> [OBJECTIVE] Retype every one of the following rows exactly, without changing any character.

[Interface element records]
— Start —

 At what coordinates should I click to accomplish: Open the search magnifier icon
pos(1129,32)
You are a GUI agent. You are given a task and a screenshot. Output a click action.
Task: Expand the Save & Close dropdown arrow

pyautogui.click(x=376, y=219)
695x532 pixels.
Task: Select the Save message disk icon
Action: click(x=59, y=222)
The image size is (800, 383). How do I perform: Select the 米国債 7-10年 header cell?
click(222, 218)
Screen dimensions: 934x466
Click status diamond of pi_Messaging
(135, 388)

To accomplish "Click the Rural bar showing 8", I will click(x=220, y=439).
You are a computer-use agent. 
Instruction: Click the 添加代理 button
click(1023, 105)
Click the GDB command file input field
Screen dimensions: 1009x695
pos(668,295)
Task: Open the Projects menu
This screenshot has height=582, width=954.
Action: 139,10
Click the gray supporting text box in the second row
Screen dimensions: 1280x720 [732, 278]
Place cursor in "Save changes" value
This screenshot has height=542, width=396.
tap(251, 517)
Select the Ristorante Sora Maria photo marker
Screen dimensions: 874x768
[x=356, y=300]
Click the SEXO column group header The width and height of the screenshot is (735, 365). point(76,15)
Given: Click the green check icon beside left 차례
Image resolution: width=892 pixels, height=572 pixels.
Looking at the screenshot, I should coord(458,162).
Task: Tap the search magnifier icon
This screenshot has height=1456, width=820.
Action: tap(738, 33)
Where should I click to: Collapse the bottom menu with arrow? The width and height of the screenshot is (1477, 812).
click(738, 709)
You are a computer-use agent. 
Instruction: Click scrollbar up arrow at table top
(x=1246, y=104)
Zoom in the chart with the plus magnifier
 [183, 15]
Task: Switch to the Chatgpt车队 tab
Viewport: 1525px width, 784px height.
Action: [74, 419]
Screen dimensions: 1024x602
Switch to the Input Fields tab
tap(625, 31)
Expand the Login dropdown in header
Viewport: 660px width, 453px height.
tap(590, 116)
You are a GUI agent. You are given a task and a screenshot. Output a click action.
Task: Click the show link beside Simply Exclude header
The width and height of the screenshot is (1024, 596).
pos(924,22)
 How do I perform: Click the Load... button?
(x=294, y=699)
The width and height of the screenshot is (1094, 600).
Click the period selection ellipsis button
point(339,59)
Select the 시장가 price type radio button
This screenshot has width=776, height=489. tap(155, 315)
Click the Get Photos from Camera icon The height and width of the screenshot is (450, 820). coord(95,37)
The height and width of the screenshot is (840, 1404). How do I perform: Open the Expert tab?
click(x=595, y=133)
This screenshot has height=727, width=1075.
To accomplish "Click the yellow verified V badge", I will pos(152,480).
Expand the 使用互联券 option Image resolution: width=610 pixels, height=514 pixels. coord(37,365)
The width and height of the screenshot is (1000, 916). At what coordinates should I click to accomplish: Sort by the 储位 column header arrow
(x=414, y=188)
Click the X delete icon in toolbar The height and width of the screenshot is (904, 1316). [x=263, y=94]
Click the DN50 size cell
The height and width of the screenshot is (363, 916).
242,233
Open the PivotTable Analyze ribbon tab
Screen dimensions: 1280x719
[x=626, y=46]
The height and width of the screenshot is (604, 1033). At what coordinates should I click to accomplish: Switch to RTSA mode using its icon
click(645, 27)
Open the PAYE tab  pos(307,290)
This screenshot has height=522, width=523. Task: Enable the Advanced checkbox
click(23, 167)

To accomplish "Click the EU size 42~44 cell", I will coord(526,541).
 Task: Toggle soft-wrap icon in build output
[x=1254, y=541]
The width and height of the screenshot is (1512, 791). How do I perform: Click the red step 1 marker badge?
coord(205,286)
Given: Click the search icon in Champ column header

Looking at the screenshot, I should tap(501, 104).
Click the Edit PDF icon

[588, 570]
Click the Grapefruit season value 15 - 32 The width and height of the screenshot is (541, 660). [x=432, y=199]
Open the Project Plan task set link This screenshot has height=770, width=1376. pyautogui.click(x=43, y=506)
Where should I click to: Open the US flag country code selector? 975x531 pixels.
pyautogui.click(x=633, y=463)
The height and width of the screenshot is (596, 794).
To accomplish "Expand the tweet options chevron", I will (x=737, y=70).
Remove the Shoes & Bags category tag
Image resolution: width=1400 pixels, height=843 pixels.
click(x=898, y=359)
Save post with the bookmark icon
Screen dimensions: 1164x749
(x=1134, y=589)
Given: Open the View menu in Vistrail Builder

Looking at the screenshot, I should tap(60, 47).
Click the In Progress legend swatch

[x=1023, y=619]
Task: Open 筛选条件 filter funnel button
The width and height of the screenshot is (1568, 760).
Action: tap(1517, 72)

— End —

> [RESULT OF THE TASK]
 At what coordinates should I click to accomplish: Open the search magnifier icon
pos(1129,32)
You are a GUI agent. You are given a task and a screenshot. Output a click action.
Task: Expand the Save & Close dropdown arrow

pyautogui.click(x=376, y=219)
695x532 pixels.
Task: Select the Save message disk icon
Action: click(x=59, y=222)
The image size is (800, 383). How do I perform: Select the 米国債 7-10年 header cell?
click(222, 218)
Screen dimensions: 934x466
Click status diamond of pi_Messaging
(135, 388)

To accomplish "Click the Rural bar showing 8", I will click(x=220, y=439).
You are a computer-use agent. 
Instruction: Click the 添加代理 button
click(1023, 105)
Click the GDB command file input field
Screen dimensions: 1009x695
pos(668,295)
Task: Open the Projects menu
This screenshot has height=582, width=954.
Action: 139,10
Click the gray supporting text box in the second row
Screen dimensions: 1280x720 [732, 278]
Place cursor in "Save changes" value
This screenshot has height=542, width=396.
tap(251, 517)
Select the Ristorante Sora Maria photo marker
Screen dimensions: 874x768
[x=356, y=300]
Click the SEXO column group header The width and height of the screenshot is (735, 365). point(76,15)
Given: Click the green check icon beside left 차례
Image resolution: width=892 pixels, height=572 pixels.
Looking at the screenshot, I should coord(458,162).
Task: Tap the search magnifier icon
This screenshot has height=1456, width=820.
Action: tap(738, 33)
Where should I click to: Collapse the bottom menu with arrow? The width and height of the screenshot is (1477, 812).
click(738, 709)
You are a computer-use agent. 
Instruction: Click scrollbar up arrow at table top
(x=1246, y=104)
Zoom in the chart with the plus magnifier
 [183, 15]
Task: Switch to the Chatgpt车队 tab
Viewport: 1525px width, 784px height.
Action: [74, 419]
Screen dimensions: 1024x602
Switch to the Input Fields tab
tap(625, 31)
Expand the Login dropdown in header
Viewport: 660px width, 453px height.
tap(590, 116)
You are a GUI agent. You are given a task and a screenshot. Output a click action.
Task: Click the show link beside Simply Exclude header
The width and height of the screenshot is (1024, 596).
pos(924,22)
 How do I perform: Click the Load... button?
(x=294, y=699)
The width and height of the screenshot is (1094, 600).
Click the period selection ellipsis button
point(339,59)
Select the 시장가 price type radio button
This screenshot has width=776, height=489. tap(155, 315)
Click the Get Photos from Camera icon The height and width of the screenshot is (450, 820). coord(95,37)
The height and width of the screenshot is (840, 1404). How do I perform: Open the Expert tab?
click(x=595, y=133)
This screenshot has height=727, width=1075.
To accomplish "Click the yellow verified V badge", I will pos(152,480).
Expand the 使用互联券 option Image resolution: width=610 pixels, height=514 pixels. coord(37,365)
The width and height of the screenshot is (1000, 916). At what coordinates should I click to accomplish: Sort by the 储位 column header arrow
(x=414, y=188)
Click the X delete icon in toolbar The height and width of the screenshot is (904, 1316). [x=263, y=94]
Click the DN50 size cell
The height and width of the screenshot is (363, 916).
242,233
Open the PivotTable Analyze ribbon tab
Screen dimensions: 1280x719
[x=626, y=46]
The height and width of the screenshot is (604, 1033). At what coordinates should I click to accomplish: Switch to RTSA mode using its icon
click(645, 27)
Open the PAYE tab  pos(307,290)
This screenshot has height=522, width=523. Task: Enable the Advanced checkbox
click(23, 167)

To accomplish "Click the EU size 42~44 cell", I will coord(526,541).
 Task: Toggle soft-wrap icon in build output
[x=1254, y=541]
The width and height of the screenshot is (1512, 791). How do I perform: Click the red step 1 marker badge?
coord(205,286)
Given: Click the search icon in Champ column header

Looking at the screenshot, I should tap(501, 104).
Click the Edit PDF icon

[588, 570]
Click the Grapefruit season value 15 - 32 The width and height of the screenshot is (541, 660). [x=432, y=199]
Open the Project Plan task set link This screenshot has height=770, width=1376. pyautogui.click(x=43, y=506)
Where should I click to: Open the US flag country code selector? 975x531 pixels.
pyautogui.click(x=633, y=463)
The height and width of the screenshot is (596, 794).
To accomplish "Expand the tweet options chevron", I will (x=737, y=70).
Remove the Shoes & Bags category tag
Image resolution: width=1400 pixels, height=843 pixels.
click(x=898, y=359)
Save post with the bookmark icon
Screen dimensions: 1164x749
(x=1134, y=589)
Given: Open the View menu in Vistrail Builder

Looking at the screenshot, I should tap(60, 47).
Click the In Progress legend swatch

[x=1023, y=619]
Task: Open 筛选条件 filter funnel button
The width and height of the screenshot is (1568, 760).
Action: tap(1517, 72)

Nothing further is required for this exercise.